Hawaii From Pleasant Holidays
Many destinations offer warm ocean waters and spotless sandy beaches, but nowhere else on earth can you find quite the same experience as in Hawaii.
Berman Travel Now Carries Pleasant Holidays
With its majestic volcanoes and palm-fringed beaches, Hawaii holds some of the most superb scenery on earth. Firmly established among the world's greatest vacation playgrounds, it combines top-quality hotels and restaurants with almost unlimited opportunities not only for sheer self-indulgence, but also for activities such as surfing, diving, golf and hiking. Visiting Hawaii does not, however, have to be expensive; budget facilities on all the islands are listed throughout this guide, together with advice on making the most of your money.
Despite the crowds, the islands have not been ruined by tourism. Resort development is concentrated into surprisingly small regions - Waikiki is the classic example, holding half the state's hotel rooms in just two square miles - and it's always possible to venture off into pristine wilderness, or to camp on the seashore or mountainside.
The islands of Hawaii poke from the Pacific more than two thousand miles off the west coast of America. In total, there are well over a hundred of them, the weather-beaten summits of a chain of submarine volcanoes that stretches almost to Japan. Most, however, are no more than tiny atolls.
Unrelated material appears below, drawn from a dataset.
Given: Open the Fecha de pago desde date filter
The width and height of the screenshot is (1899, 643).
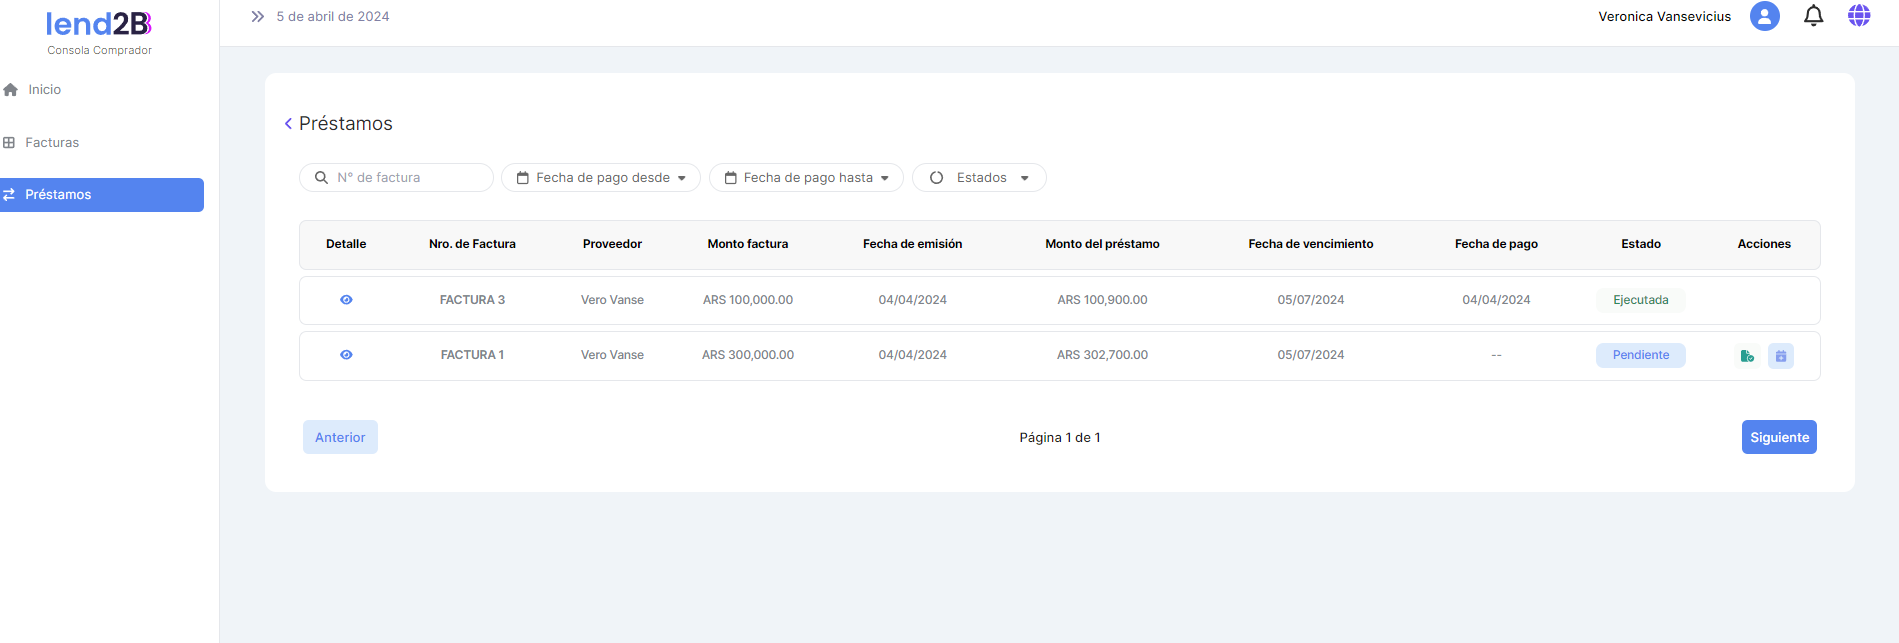Looking at the screenshot, I should (x=600, y=178).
Only the seven largest, lying south of the Tropic of Cancer at the southeast end of the archipelago, are inhabited, and only six welcome visitors. Those are Oahu (the site of the state capital Honolulu and its resort annex of Waikiki), Hawaii itself (more commonly known as the Big Island in a vain attempt to avoid confusion), Maui, Lanai, Molokai and Kauai.
All the islands share a similar topography, having been formed in the same way and exposed to the same winds and rains. Each is much wetter on its north and east - windward - coasts, which are characterized by stupendous sea cliffs, verdant stream-cut valleys and dense tropical vegetation. The south and west - leeward or "Kona" - coasts are much drier, often virtually barren, and make ideal locations for big resorts.